[WORK REQUEST] Each record, word for word and stripped of pictures, is what the answer should contain.

[INPUT MATERIAL]
┄┄┄┄┄┄┄┄┄┄┄┄┄┄┄┄┄┄┄┄

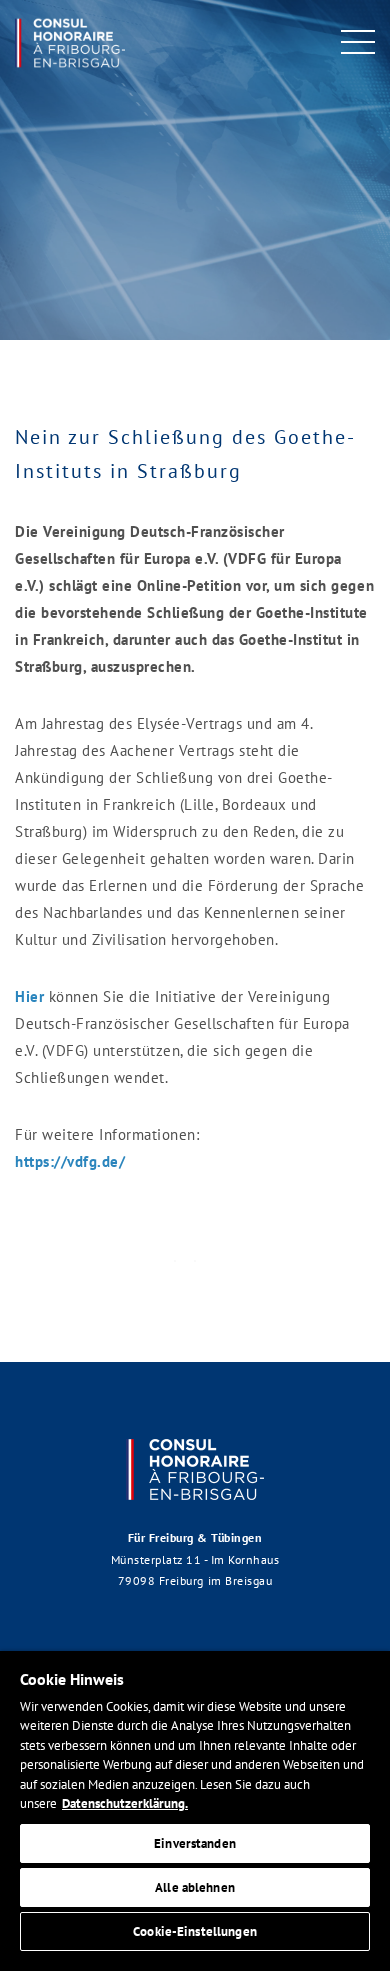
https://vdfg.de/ (70, 1161)
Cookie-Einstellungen (195, 1931)
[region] (195, 1811)
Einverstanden (195, 1843)
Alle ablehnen (195, 1887)
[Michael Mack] (70, 39)
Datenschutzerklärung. (125, 1803)
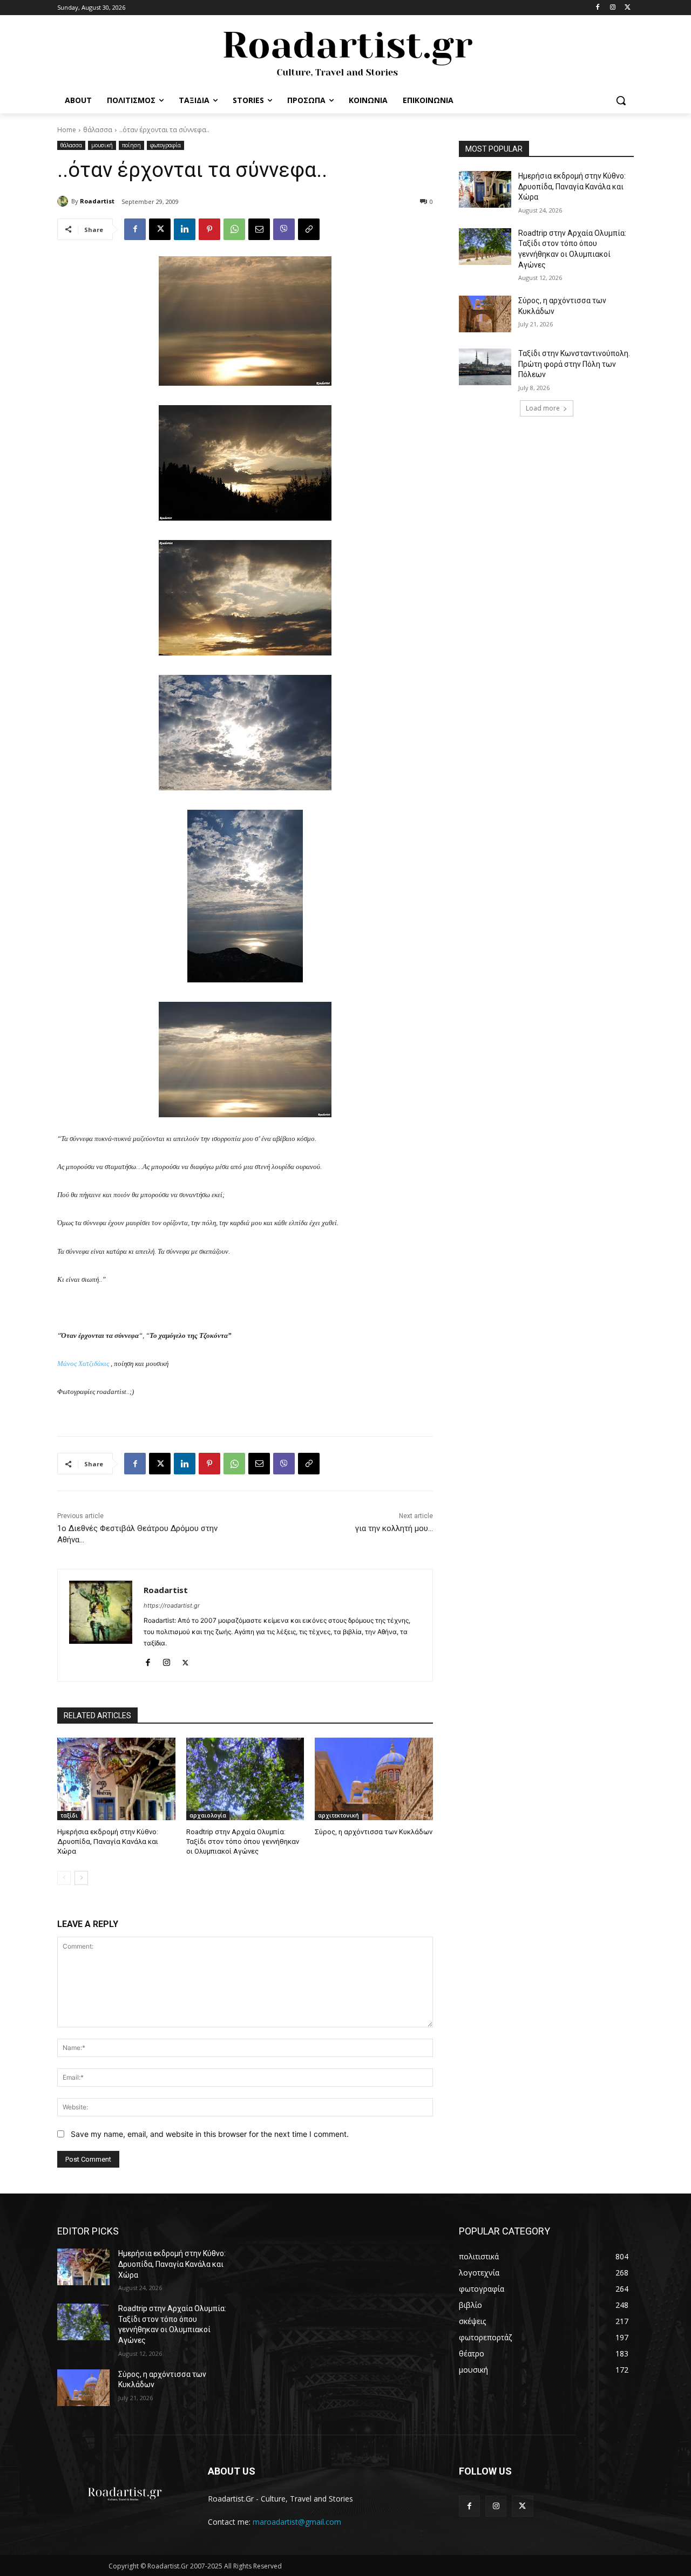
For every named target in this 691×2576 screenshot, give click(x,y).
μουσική (102, 145)
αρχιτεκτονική (338, 1815)
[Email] (259, 229)
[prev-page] (64, 1878)
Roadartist (97, 201)
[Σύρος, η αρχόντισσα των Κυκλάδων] (374, 1779)
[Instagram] (612, 8)
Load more (543, 408)
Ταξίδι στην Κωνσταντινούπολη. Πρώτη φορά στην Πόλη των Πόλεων (574, 364)
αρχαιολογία (207, 1815)
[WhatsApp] (234, 229)
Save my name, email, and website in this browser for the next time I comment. (210, 2133)
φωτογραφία (165, 145)
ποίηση (131, 145)
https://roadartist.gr (172, 1605)
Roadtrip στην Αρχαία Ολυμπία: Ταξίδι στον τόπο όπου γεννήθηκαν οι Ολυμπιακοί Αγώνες (242, 1841)
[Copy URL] (309, 229)
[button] (621, 100)
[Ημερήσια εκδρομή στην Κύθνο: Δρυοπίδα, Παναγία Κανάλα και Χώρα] (116, 1779)
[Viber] (284, 229)
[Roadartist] (64, 201)
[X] (627, 8)
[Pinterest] (209, 229)
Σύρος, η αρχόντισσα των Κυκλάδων (373, 1832)
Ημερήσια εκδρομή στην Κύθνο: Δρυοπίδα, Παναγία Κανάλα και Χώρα (107, 1841)
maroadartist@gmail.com (297, 2522)
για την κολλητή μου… (394, 1528)
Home (66, 129)
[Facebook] (598, 8)
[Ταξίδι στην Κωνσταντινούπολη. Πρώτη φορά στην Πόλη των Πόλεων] (485, 367)
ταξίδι (69, 1815)
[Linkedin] (184, 229)
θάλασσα (97, 129)
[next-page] (81, 1878)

┄┄┄┄┄┄┄┄┄┄┄┄┄┄┄┄┄┄┄┄

[OUTPUT OF THE EXERCISE]
https://vdfg.de/ (70, 1161)
Cookie-Einstellungen (195, 1931)
[region] (195, 1811)
Einverstanden (195, 1843)
Alle ablehnen (195, 1887)
[Michael Mack] (70, 39)
Datenschutzerklärung. (125, 1803)
For every named target in this 691×2576 screenshot, give click(x,y).
μουσική (102, 145)
αρχιτεκτονική (338, 1815)
[Email] (259, 229)
[prev-page] (64, 1878)
Roadartist (97, 201)
[Σύρος, η αρχόντισσα των Κυκλάδων] (374, 1779)
[Instagram] (612, 8)
Load more (543, 408)
Ταξίδι στην Κωνσταντινούπολη. Πρώτη φορά στην Πόλη των Πόλεων (574, 364)
αρχαιολογία (207, 1815)
[WhatsApp] (234, 229)
Save my name, email, and website in this browser for the next time I comment. (210, 2133)
φωτογραφία (165, 145)
ποίηση (131, 145)
https://roadartist.gr (172, 1605)
Roadtrip στην Αρχαία Ολυμπία: Ταξίδι στον τόπο όπου γεννήθηκαν οι Ολυμπιακοί Αγώνες (242, 1841)
[Copy URL] (309, 229)
[button] (621, 100)
[Ημερήσια εκδρομή στην Κύθνο: Δρυοπίδα, Παναγία Κανάλα και Χώρα] (116, 1779)
[Viber] (284, 229)
[Roadartist] (64, 201)
[X] (627, 8)
[Pinterest] (209, 229)
Σύρος, η αρχόντισσα των Κυκλάδων (373, 1832)
Ημερήσια εκδρομή στην Κύθνο: Δρυοπίδα, Παναγία Κανάλα και Χώρα (107, 1841)
maroadartist@gmail.com (297, 2522)
για την κολλητή μου… (394, 1528)
Home (66, 129)
[Facebook] (598, 8)
[Ταξίδι στην Κωνσταντινούπολη. Πρώτη φορά στην Πόλη των Πόλεων] (485, 367)
ταξίδι (69, 1815)
[Linkedin] (184, 229)
θάλασσα (97, 129)
[next-page] (81, 1878)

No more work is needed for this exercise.